Goal of the exercise: Find the lines of data that contain the string "wizard", then list them.

#####

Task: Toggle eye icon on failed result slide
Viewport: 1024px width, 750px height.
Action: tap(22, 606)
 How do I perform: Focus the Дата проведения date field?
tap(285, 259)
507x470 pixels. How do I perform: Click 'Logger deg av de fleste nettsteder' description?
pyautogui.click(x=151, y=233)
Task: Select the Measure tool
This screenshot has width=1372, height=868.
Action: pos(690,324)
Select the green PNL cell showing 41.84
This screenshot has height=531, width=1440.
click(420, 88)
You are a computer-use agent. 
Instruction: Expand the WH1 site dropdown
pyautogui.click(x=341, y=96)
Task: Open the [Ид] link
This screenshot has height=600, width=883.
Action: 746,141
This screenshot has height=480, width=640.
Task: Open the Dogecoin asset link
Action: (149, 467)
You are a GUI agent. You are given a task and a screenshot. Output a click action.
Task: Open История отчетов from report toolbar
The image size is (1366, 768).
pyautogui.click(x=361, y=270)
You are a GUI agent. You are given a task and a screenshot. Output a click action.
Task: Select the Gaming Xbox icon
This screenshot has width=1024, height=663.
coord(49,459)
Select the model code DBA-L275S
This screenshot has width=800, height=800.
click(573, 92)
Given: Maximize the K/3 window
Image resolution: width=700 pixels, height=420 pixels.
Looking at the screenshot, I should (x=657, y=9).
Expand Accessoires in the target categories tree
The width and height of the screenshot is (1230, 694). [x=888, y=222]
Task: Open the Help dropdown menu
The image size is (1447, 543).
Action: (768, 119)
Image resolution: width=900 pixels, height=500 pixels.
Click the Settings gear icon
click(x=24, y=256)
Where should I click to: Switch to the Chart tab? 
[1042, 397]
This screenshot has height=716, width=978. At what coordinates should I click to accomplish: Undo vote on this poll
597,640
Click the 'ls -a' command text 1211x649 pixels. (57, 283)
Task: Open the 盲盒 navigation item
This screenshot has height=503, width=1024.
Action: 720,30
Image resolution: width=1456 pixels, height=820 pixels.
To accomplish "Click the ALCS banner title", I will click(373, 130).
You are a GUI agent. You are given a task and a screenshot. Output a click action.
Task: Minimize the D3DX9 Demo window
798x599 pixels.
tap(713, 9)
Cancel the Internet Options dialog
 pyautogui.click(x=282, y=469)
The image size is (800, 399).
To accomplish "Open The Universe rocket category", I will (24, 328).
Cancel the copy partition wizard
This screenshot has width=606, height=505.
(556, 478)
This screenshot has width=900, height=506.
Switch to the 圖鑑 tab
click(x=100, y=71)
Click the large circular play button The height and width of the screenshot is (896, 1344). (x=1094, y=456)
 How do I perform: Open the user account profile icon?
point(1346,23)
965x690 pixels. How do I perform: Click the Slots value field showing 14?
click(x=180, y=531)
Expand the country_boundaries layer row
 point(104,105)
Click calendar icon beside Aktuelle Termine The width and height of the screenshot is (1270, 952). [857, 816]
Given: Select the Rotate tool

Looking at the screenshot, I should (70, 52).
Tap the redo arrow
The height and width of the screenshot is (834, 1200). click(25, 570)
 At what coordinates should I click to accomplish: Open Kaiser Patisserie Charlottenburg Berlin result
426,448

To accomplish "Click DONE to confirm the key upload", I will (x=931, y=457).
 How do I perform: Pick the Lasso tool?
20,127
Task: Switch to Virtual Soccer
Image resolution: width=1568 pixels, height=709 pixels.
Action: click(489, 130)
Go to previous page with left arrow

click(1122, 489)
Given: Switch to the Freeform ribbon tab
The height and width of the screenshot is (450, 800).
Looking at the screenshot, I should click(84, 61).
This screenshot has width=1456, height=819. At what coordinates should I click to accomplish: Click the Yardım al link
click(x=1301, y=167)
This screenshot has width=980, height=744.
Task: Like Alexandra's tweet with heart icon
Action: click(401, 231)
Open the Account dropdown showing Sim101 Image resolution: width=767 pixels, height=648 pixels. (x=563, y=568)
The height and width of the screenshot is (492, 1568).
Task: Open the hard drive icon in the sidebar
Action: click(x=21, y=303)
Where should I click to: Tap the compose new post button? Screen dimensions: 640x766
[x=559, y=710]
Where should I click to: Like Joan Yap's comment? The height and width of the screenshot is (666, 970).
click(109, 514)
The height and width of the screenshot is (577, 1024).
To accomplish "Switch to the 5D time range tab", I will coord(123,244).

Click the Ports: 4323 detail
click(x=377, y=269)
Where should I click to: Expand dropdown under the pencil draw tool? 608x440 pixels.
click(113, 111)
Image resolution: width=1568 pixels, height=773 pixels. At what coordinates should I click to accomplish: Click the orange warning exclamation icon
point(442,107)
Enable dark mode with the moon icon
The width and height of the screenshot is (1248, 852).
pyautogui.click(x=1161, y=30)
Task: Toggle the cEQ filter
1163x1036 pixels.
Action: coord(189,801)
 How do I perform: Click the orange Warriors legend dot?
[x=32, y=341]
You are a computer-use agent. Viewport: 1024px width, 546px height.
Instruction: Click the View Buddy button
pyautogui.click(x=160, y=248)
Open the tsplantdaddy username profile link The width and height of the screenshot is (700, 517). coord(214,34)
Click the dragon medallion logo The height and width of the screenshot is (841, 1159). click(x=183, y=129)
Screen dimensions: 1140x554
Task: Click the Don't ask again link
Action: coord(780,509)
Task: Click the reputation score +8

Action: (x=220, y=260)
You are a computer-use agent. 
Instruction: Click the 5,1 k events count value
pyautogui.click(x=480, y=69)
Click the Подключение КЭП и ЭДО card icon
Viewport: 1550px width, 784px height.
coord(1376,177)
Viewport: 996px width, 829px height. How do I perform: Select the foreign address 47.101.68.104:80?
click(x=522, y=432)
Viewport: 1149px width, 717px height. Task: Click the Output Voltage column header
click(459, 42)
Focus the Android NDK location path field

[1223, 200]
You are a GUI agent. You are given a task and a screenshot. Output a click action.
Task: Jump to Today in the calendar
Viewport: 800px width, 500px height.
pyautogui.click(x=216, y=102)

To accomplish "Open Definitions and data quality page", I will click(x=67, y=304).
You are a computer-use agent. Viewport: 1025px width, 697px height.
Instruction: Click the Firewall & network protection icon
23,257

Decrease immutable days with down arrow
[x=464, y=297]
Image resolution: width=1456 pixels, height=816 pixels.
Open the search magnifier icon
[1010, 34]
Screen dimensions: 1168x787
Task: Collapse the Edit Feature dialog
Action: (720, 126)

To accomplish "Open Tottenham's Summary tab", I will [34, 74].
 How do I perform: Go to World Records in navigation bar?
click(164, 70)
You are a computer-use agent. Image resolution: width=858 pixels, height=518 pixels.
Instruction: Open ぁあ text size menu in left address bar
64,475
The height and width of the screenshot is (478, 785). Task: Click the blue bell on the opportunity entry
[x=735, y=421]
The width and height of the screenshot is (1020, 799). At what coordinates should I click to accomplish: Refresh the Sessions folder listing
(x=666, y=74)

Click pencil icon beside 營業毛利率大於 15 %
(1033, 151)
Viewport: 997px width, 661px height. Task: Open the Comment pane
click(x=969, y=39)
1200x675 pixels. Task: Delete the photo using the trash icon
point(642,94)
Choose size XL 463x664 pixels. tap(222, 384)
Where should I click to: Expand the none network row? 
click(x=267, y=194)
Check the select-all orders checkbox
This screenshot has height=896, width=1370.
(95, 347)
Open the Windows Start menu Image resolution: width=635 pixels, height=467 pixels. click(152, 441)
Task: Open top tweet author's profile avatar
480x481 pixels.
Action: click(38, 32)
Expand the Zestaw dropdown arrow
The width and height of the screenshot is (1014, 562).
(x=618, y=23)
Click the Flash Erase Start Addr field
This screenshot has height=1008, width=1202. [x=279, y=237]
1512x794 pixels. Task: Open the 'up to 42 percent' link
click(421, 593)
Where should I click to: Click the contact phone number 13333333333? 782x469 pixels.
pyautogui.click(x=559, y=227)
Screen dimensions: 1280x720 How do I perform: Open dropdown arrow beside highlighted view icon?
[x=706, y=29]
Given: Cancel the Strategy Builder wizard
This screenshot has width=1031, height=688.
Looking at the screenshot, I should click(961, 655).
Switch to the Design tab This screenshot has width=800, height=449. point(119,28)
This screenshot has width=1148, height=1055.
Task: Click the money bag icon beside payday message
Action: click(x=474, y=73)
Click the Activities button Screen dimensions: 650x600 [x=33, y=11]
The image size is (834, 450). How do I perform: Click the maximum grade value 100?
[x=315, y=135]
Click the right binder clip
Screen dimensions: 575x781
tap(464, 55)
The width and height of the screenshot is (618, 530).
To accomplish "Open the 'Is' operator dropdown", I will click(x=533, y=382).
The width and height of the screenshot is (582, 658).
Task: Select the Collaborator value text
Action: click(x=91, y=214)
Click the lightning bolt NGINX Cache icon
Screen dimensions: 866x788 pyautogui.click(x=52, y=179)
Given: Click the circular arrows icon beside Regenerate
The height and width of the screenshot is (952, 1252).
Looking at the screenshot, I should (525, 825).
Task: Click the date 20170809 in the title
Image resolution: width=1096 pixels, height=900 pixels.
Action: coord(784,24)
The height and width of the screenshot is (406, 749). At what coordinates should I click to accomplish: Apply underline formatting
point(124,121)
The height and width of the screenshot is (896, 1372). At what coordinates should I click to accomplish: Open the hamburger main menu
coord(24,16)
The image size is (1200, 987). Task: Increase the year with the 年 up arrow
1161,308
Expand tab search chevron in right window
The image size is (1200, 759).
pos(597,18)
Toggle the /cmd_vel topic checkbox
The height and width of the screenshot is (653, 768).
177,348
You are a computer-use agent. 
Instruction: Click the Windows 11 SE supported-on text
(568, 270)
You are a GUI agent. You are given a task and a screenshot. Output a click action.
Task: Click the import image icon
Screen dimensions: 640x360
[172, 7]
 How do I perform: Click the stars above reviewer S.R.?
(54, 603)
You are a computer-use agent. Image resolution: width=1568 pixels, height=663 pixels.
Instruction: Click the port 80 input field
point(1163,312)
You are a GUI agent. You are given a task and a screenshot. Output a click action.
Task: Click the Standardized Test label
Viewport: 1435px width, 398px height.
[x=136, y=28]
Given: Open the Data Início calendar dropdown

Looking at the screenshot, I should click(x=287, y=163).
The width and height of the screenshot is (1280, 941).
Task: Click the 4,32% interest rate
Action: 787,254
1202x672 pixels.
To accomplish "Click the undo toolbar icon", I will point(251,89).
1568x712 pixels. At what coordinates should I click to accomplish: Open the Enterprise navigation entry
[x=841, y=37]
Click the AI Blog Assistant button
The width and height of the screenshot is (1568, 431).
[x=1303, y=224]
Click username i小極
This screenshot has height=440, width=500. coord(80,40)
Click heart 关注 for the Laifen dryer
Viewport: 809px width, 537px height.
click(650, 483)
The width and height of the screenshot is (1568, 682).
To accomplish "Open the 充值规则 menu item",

#####

Answer box:
Cancel the copy partition wizard
Given: Cancel the Strategy Builder wizard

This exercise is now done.